Your objective:
Exercise in exact copying: restate word for word only the lines below from the one containing "The image size" through the one containing "Given: Open Test Navigator Help", omitting any pictures.

[Stored records]
*****
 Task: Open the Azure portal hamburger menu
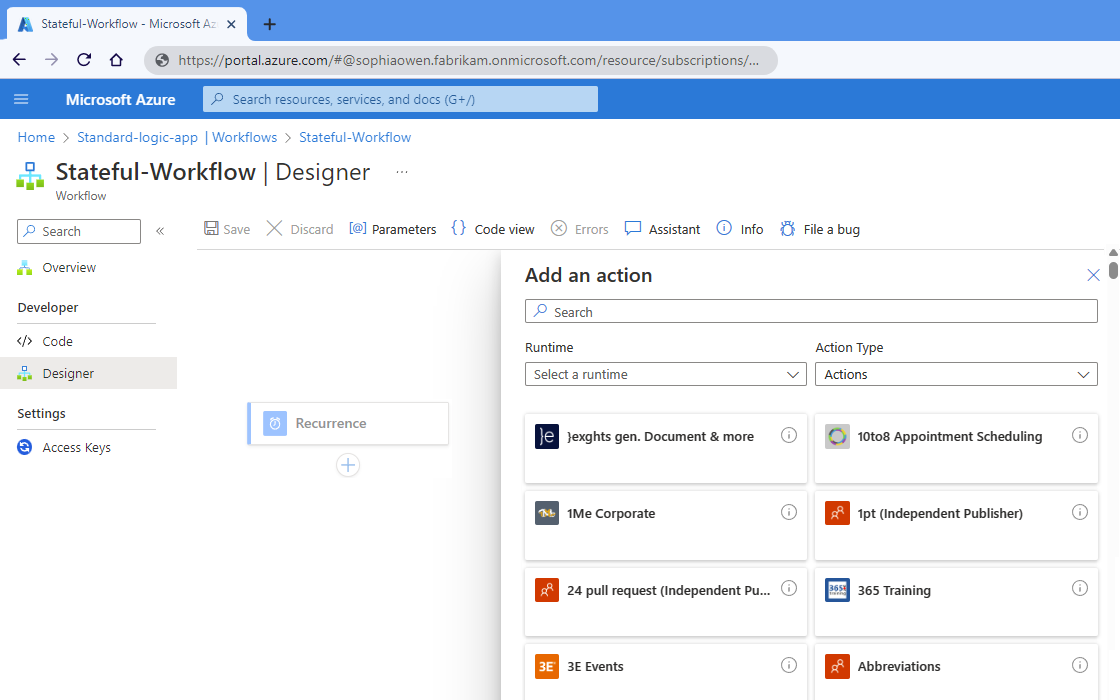pyautogui.click(x=21, y=99)
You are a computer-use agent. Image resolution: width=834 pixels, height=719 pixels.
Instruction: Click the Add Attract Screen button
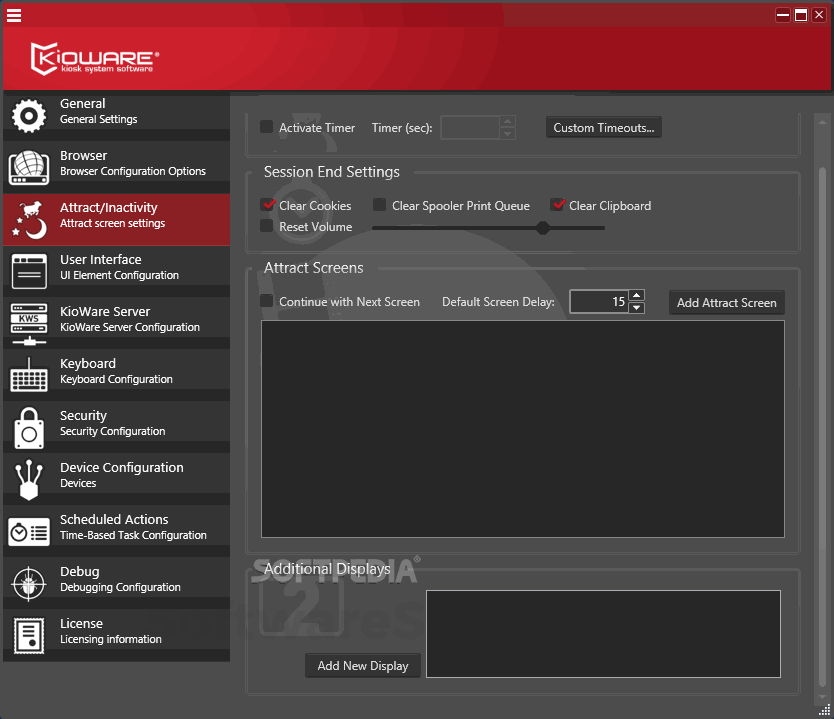click(x=726, y=302)
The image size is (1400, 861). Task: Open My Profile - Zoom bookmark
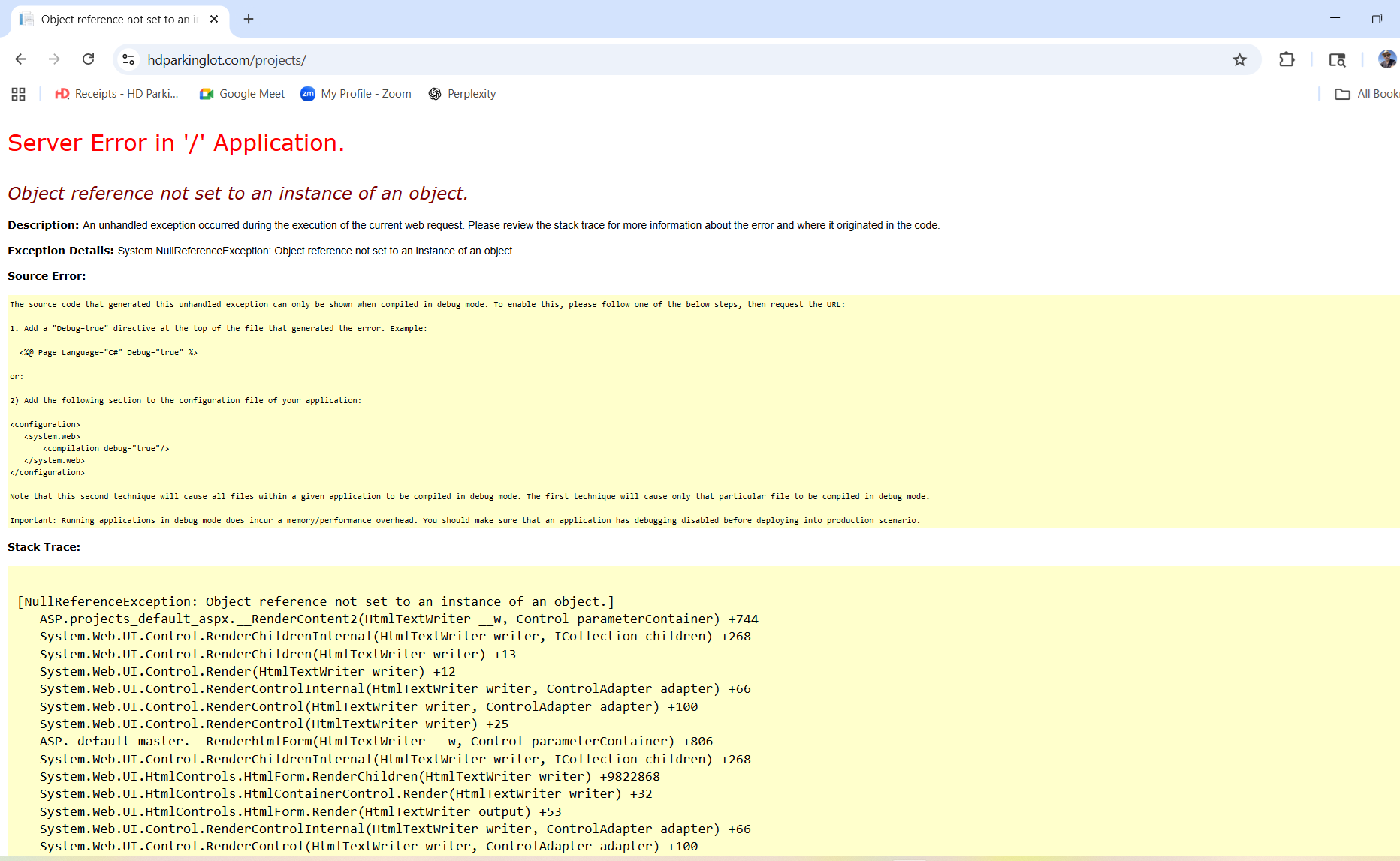click(x=356, y=94)
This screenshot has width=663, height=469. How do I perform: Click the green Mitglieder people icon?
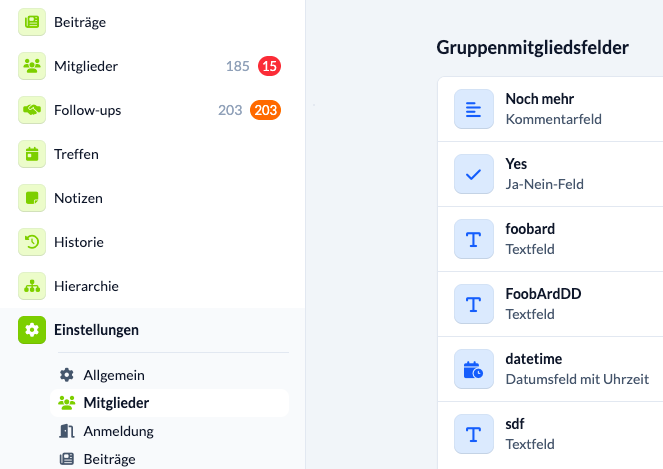(x=32, y=66)
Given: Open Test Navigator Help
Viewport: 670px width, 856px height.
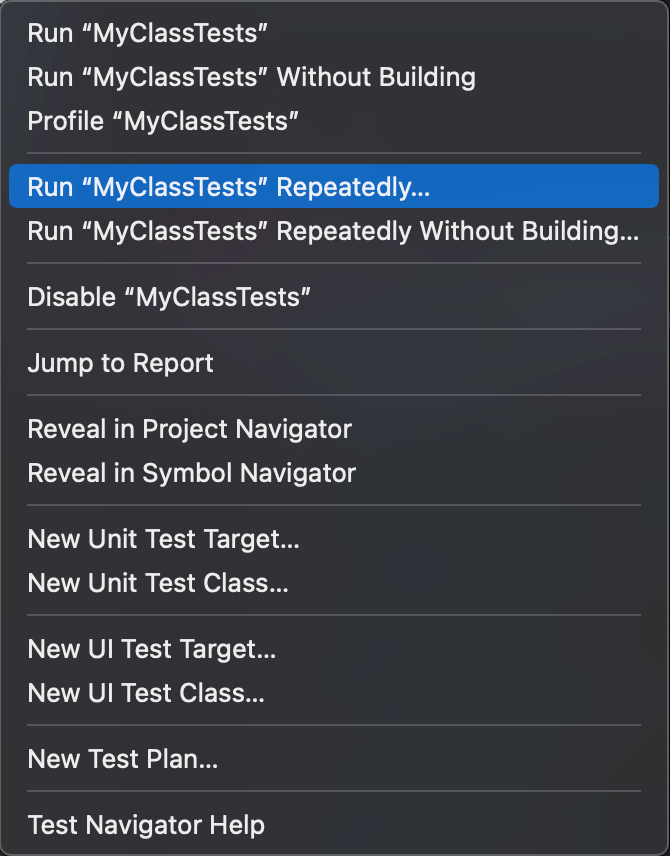Looking at the screenshot, I should pyautogui.click(x=146, y=825).
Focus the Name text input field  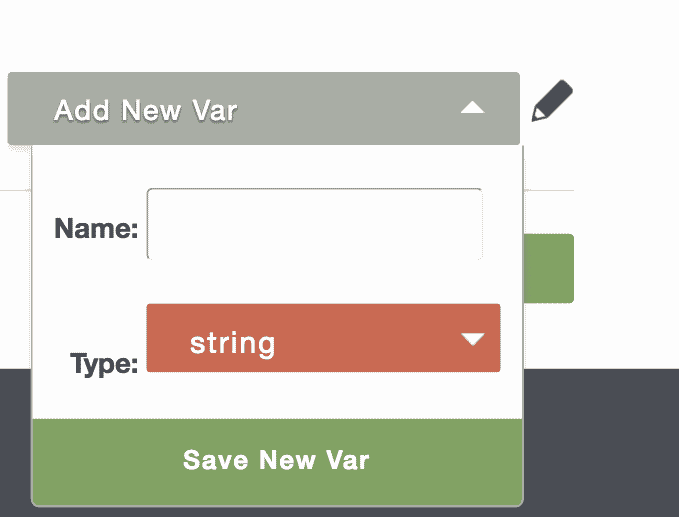[x=314, y=224]
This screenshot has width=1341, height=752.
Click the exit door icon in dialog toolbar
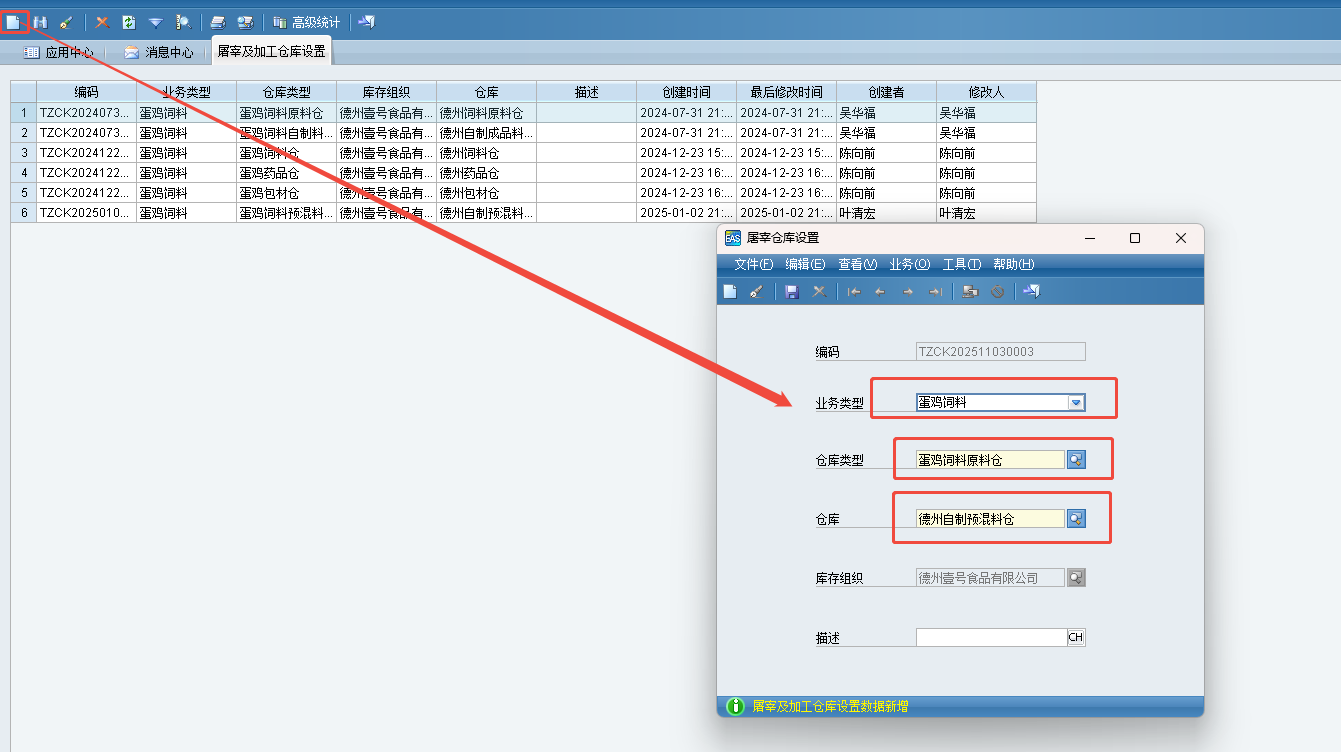(1034, 292)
*****
Worked solution:
The image size is (1400, 861). Task: Open My Profile - Zoom bookmark
click(x=356, y=94)
This screenshot has width=663, height=469. How do I perform: Click the green Mitglieder people icon?
(x=32, y=66)
Given: Open Test Navigator Help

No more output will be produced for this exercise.